Hudson Taylor on Weeping For the Lost

Hudson Taylor on Weeping For the Lost October 28, 2014

Some time ago I ran across a re-telling of this story from Hudson Taylor on the interwebs. While searching for something simple but substantial to post here, I tracked down the original in Taylor’s own words thanks to archive.org. It’s a very compelling story about one particular man to whom he ministered physically and spiritually during his service in China.

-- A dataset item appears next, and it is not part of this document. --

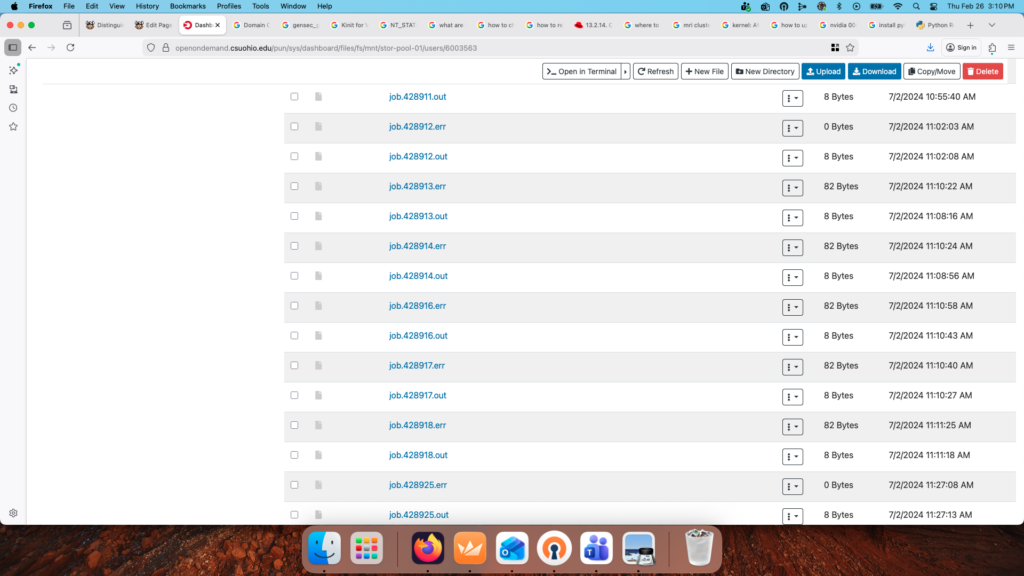Open the Bookmarks menu in menu bar
The image size is (1024, 576).
click(x=187, y=6)
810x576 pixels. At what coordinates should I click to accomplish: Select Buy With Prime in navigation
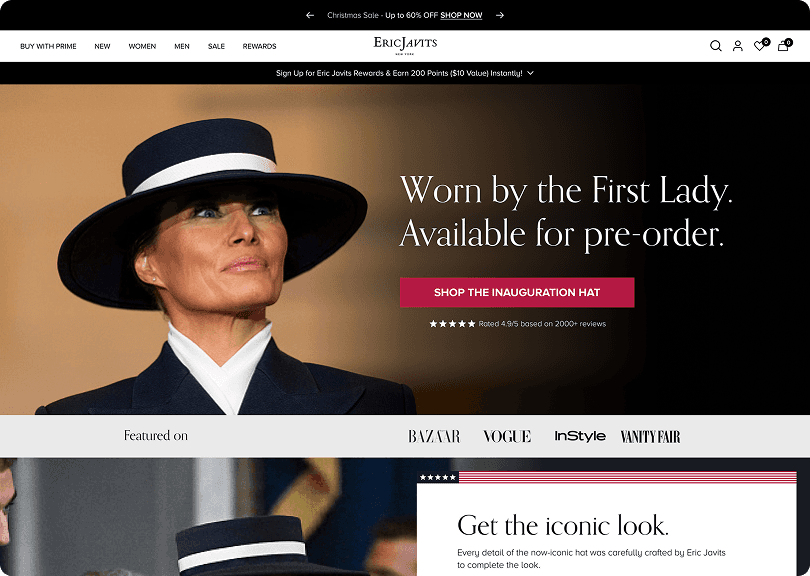48,46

Apparently, this fellow was a bit of a hard case. He had gangrene in his foot, and while he lived with a Christian family, he was violently hostile to any suggestion of Christianity. An attempt to bring a vicar to meet him ended with the man spitting on the vicar and yelling him out of the house. Eventually, his case was transferred to Hudson. For the first few days, Hudson reports that he concentrated solely on dressing the man’s foot properly. It was only after he had made progress and earned some gratitude from the man that he ventured to speak about Jesus. While the man didn’t react as violently as before, no doubt controlling himself because he still felt he owed something to Taylor, he wouldn’t budge either. All of Taylor’s attempts to share the gospel were met with sullen silence, as the man would literally turning his back on him at the end of each dressing session.
Thankfully, that was not the end of the story, and Taylor realized his words were indeed having an effect when he decided one day to give up, turning to go after wordlessly dressing the man’s wound. When he looked back before walking out the door, he saw the man staring at him in utter astonishment that he had broken the pattern. “He was never afterwards unwilling to be spoken to or prayed with, and within a few days he definitely accepted Christ as his Savior.” Though once convinced he would soon die, the man lived on for quite some time. In reflecting on the case, Hudson offers this meditation:

I have often thought since in connection with this case and the work of God generally of the words, ‘He that goes forth weeping, bearing precious seed, shall doubtless come again rejoicing, bringing his sheaves with him. Perhaps if we had more of that intense distress for souls that leads to tears, we should more frequently see the results we desire.  Sometimes it may be that while we are complaining of the hardness of the hearts of those we are seeking to benefit, the hardness of our own hearts and our own feeble apprehension of the solemn reality of eternal things may be the true cause of our lack of success.

(Read the entire story in Taylor’s words from the 1911 biography In Early Years: The Growth of a Soul) here.
If I may add a closing thought, this story reminds me how much I detest it when atheists express discomfort or outright contempt for Christian doctor missionaries who preach the gospel in addition to offering medical care. They blather on about the insidiousness of preaching to “a captive audience.” Those Christian doctors, how dare they try to manipulate poor sick people at their most vulnerable!
It seems apparent that those who would voice such a sentiment are the truly poor and the truly sick. But, I’m sure that Hudson Taylor would have wept for them as well.